(Target position records)
_ _ _ _
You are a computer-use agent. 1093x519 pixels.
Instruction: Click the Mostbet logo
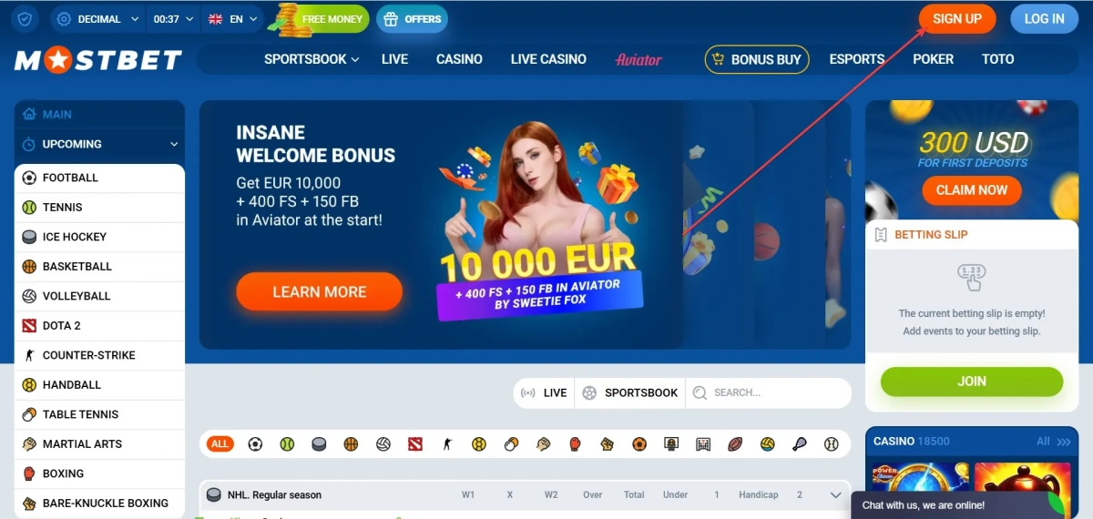(x=98, y=61)
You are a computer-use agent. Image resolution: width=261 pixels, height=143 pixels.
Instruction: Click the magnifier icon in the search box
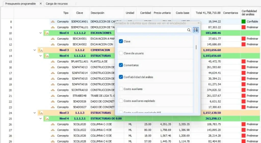[189, 30]
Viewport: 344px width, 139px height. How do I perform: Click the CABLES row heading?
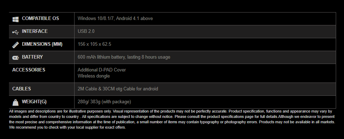[22, 89]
_ _ _ _
- What is required -
Render the data above as a JSON list of strings, with one string for each line. Omit any blank lines and leave the pictures out of the answer.

- Response below -
[
  "You are a computer-use agent. 1093x519 pixels.",
  "Instruction: Click the Mostbet logo",
  "(x=98, y=61)",
  "You are a computer-use agent. Image resolution: width=261 pixels, height=143 pixels.",
  "Instruction: Click the magnifier icon in the search box",
  "[189, 30]",
  "Viewport: 344px width, 139px height. How do I perform: Click the CABLES row heading?",
  "[22, 89]"
]